[WHAT YOU WILL DO] The listing below should be printed in full and exactly, apart from its images.

════════════════════

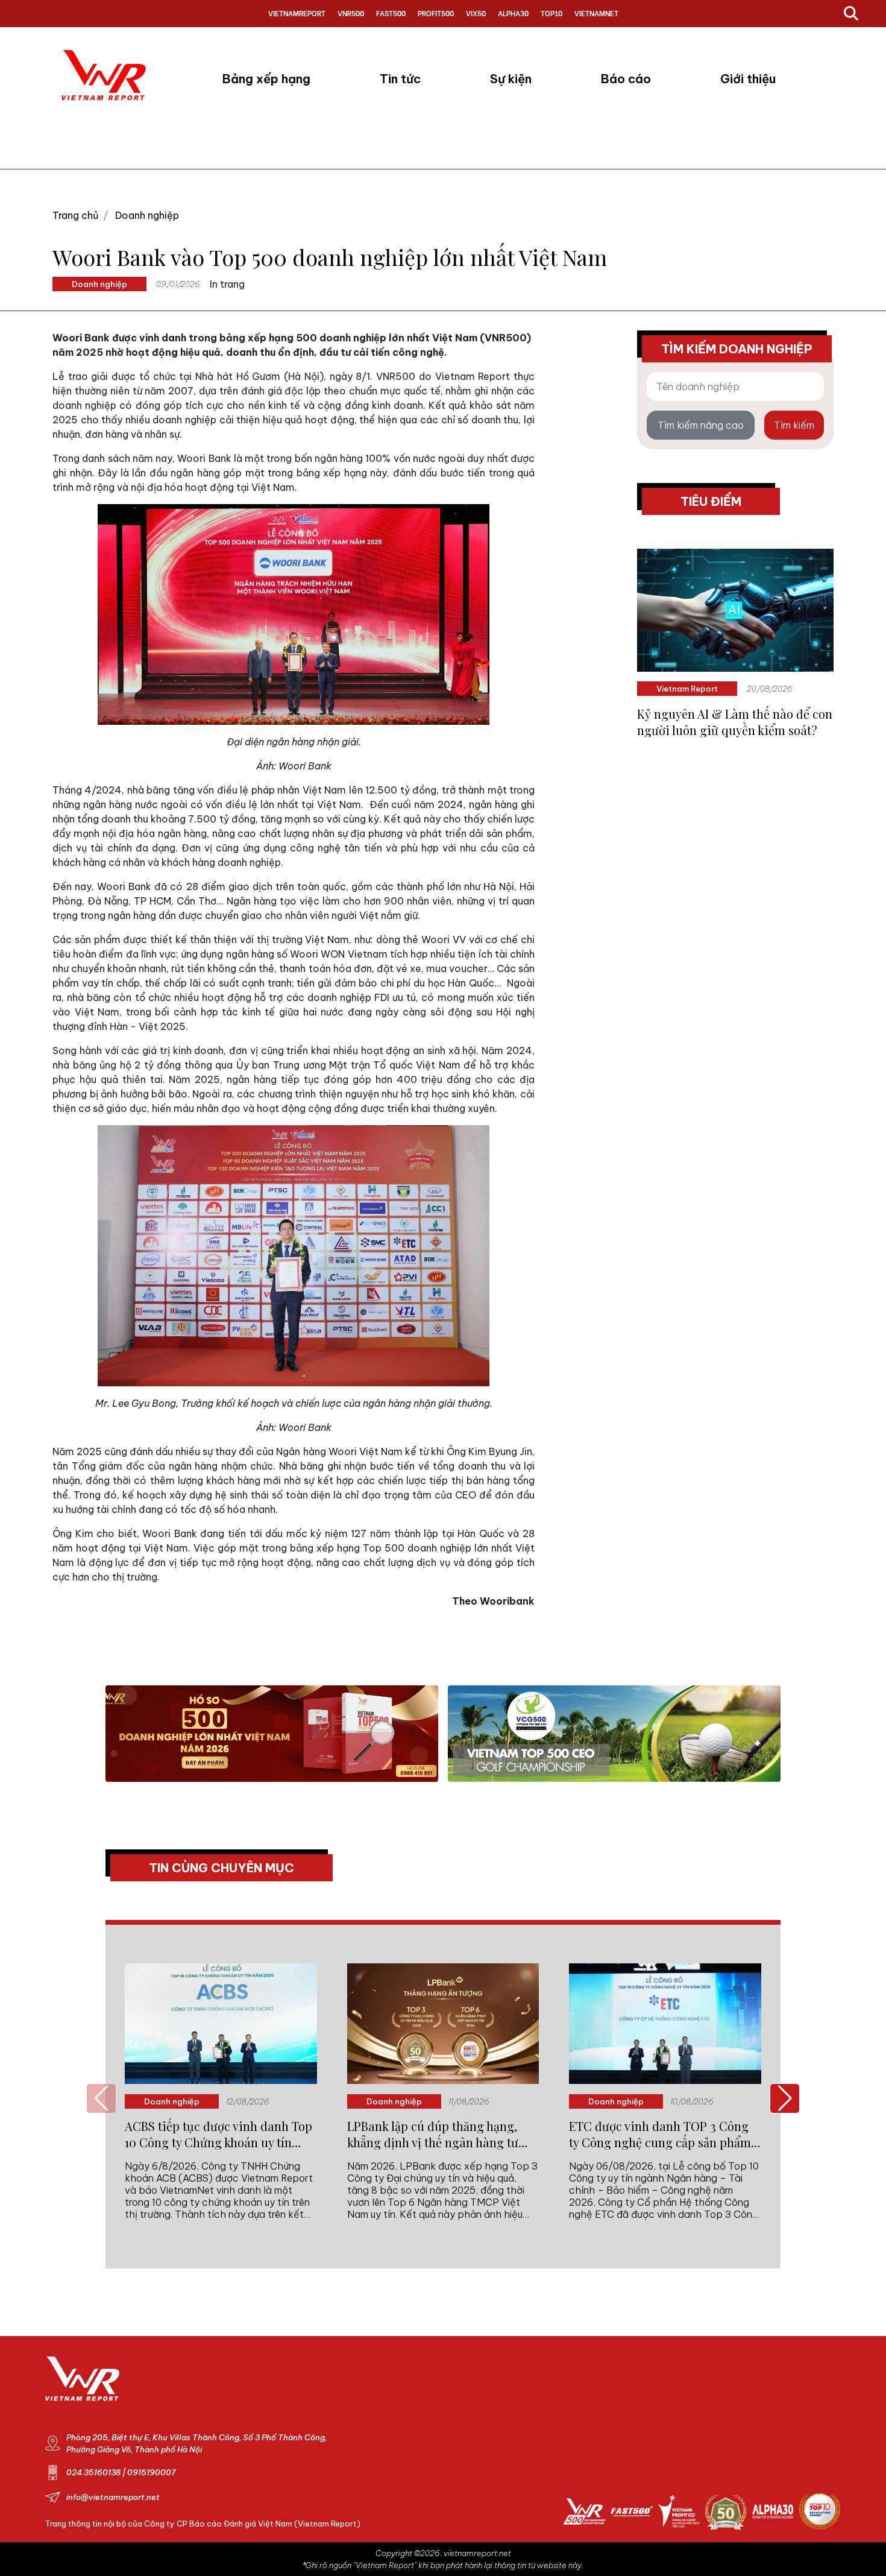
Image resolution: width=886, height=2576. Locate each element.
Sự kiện (511, 78)
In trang (227, 284)
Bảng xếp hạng (266, 78)
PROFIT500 (436, 13)
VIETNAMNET (596, 13)
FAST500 (391, 13)
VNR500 (351, 13)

════════════════════

[EXERCISE OUTPUT]
Image resolution: width=886, height=2576. Locate each element.
Sự kiện (511, 78)
In trang (227, 284)
Bảng xếp hạng (266, 78)
PROFIT500 (436, 13)
VIETNAMNET (596, 13)
FAST500 (391, 13)
VNR500 (351, 13)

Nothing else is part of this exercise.